==== MATERIAL FOR THE TASK

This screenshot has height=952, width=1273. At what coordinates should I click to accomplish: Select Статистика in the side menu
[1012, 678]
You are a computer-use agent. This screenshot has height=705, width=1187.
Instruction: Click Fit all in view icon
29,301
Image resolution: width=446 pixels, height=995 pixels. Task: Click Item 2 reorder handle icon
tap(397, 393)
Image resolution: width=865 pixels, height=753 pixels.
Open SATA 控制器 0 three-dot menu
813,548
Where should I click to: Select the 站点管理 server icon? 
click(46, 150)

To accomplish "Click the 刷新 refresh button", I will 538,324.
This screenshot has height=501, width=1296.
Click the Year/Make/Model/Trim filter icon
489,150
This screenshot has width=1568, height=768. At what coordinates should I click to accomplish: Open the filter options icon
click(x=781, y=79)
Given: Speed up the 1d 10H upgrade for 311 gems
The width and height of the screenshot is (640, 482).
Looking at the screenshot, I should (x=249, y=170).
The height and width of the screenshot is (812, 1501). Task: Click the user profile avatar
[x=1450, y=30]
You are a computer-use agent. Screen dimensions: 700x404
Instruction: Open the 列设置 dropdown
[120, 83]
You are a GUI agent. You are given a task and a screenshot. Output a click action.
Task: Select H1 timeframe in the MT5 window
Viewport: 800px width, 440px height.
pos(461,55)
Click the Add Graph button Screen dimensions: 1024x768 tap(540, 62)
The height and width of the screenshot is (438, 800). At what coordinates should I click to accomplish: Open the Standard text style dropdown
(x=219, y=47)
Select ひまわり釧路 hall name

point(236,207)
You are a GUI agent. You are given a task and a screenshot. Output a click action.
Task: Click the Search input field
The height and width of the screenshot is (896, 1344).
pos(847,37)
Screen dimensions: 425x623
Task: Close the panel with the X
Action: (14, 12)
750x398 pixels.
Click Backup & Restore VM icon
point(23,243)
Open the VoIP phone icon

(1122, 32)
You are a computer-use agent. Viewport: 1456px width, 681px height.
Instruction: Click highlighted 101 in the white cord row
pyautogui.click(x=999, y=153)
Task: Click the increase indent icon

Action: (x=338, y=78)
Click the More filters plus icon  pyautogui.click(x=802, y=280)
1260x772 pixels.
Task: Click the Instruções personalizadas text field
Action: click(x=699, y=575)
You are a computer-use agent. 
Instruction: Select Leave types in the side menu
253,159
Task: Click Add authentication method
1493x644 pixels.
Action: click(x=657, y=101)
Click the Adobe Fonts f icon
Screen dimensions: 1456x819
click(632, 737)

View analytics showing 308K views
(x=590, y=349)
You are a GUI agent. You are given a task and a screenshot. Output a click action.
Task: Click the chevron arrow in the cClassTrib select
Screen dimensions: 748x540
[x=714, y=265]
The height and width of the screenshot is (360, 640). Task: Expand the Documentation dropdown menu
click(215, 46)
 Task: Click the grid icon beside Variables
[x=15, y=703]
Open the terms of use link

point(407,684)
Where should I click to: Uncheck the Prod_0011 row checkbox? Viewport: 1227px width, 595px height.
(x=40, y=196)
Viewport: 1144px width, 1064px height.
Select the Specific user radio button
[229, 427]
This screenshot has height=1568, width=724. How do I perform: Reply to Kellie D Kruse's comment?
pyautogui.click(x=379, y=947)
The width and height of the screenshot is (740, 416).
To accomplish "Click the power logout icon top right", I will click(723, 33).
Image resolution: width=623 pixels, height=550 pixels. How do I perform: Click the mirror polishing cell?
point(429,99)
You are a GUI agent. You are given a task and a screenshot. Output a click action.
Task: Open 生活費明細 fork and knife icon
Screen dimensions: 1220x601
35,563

========

The full listing must be copied exactly, every line included.

■ **ANSWER AREA**:
This screenshot has height=952, width=1273. At what coordinates should I click to accomplish: Select Статистика in the side menu
[1012, 678]
You are a computer-use agent. This screenshot has height=705, width=1187.
Instruction: Click Fit all in view icon
29,301
Image resolution: width=446 pixels, height=995 pixels. Task: Click Item 2 reorder handle icon
tap(397, 393)
Image resolution: width=865 pixels, height=753 pixels.
Open SATA 控制器 0 three-dot menu
813,548
Where should I click to: Select the 站点管理 server icon? 
click(46, 150)

To accomplish "Click the 刷新 refresh button", I will 538,324.
This screenshot has height=501, width=1296.
Click the Year/Make/Model/Trim filter icon
489,150
This screenshot has width=1568, height=768. At what coordinates should I click to accomplish: Open the filter options icon
click(x=781, y=79)
Given: Speed up the 1d 10H upgrade for 311 gems
The width and height of the screenshot is (640, 482).
Looking at the screenshot, I should (x=249, y=170).
The height and width of the screenshot is (812, 1501). Task: Click the user profile avatar
[x=1450, y=30]
You are a computer-use agent. Screen dimensions: 700x404
Instruction: Open the 列设置 dropdown
[120, 83]
You are a GUI agent. You are given a task and a screenshot. Output a click action.
Task: Select H1 timeframe in the MT5 window
Viewport: 800px width, 440px height.
pos(461,55)
Click the Add Graph button Screen dimensions: 1024x768 tap(540, 62)
The height and width of the screenshot is (438, 800). At what coordinates should I click to accomplish: Open the Standard text style dropdown
(x=219, y=47)
Select ひまわり釧路 hall name

point(236,207)
You are a GUI agent. You are given a task and a screenshot. Output a click action.
Task: Click the Search input field
The height and width of the screenshot is (896, 1344).
pos(847,37)
Screen dimensions: 425x623
Task: Close the panel with the X
Action: (14, 12)
750x398 pixels.
Click Backup & Restore VM icon
point(23,243)
Open the VoIP phone icon

(1122, 32)
You are a computer-use agent. Viewport: 1456px width, 681px height.
Instruction: Click highlighted 101 in the white cord row
pyautogui.click(x=999, y=153)
Task: Click the increase indent icon

Action: (x=338, y=78)
Click the More filters plus icon  pyautogui.click(x=802, y=280)
1260x772 pixels.
Task: Click the Instruções personalizadas text field
Action: click(x=699, y=575)
You are a computer-use agent. 
Instruction: Select Leave types in the side menu
253,159
Task: Click Add authentication method
1493x644 pixels.
Action: click(x=657, y=101)
Click the Adobe Fonts f icon
Screen dimensions: 1456x819
click(632, 737)

View analytics showing 308K views
(x=590, y=349)
You are a GUI agent. You are given a task and a screenshot. Output a click action.
Task: Click the chevron arrow in the cClassTrib select
Screen dimensions: 748x540
[x=714, y=265]
The height and width of the screenshot is (360, 640). Task: Expand the Documentation dropdown menu
click(215, 46)
 Task: Click the grid icon beside Variables
[x=15, y=703]
Open the terms of use link

point(407,684)
Where should I click to: Uncheck the Prod_0011 row checkbox? Viewport: 1227px width, 595px height.
(x=40, y=196)
Viewport: 1144px width, 1064px height.
Select the Specific user radio button
[229, 427]
This screenshot has height=1568, width=724. How do I perform: Reply to Kellie D Kruse's comment?
pyautogui.click(x=379, y=947)
The width and height of the screenshot is (740, 416).
To accomplish "Click the power logout icon top right", I will click(723, 33).
Image resolution: width=623 pixels, height=550 pixels. How do I perform: Click the mirror polishing cell?
point(429,99)
You are a GUI agent. You are given a task and a screenshot. Output a click action.
Task: Open 生活費明細 fork and knife icon
Screen dimensions: 1220x601
35,563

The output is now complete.